* What the task requires: Copy nothing but the lines below running from the line containing "Screen dimensions: 888x443" through the line containing "Click the Mozilla Firefox 54 or later item", both end lines included.

* Data extracts:

┌────────

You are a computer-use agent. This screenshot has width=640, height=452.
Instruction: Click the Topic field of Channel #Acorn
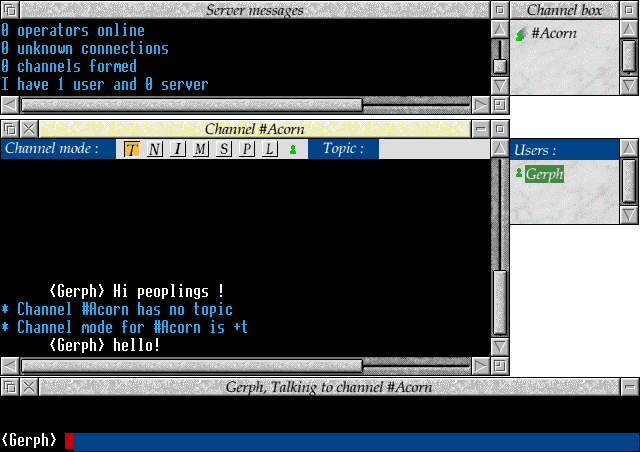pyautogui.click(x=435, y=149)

└────────
┌────────

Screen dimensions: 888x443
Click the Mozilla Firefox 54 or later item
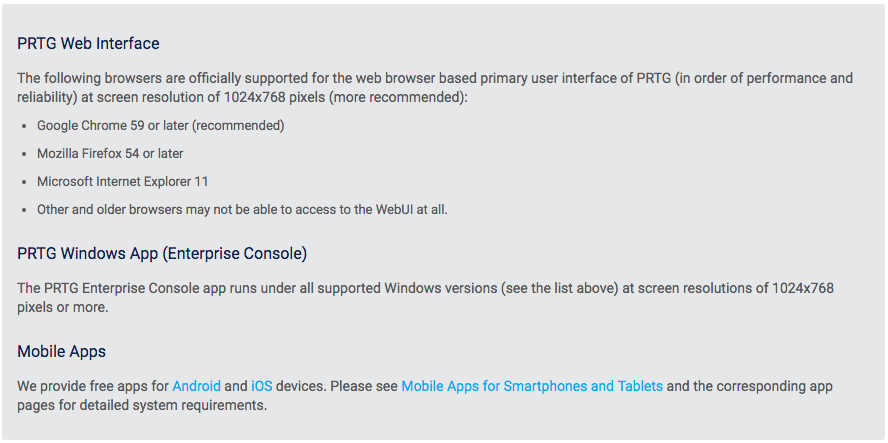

└────────

* Your response:
Screen dimensions: 888x443
Click the Mozilla Firefox 54 or later item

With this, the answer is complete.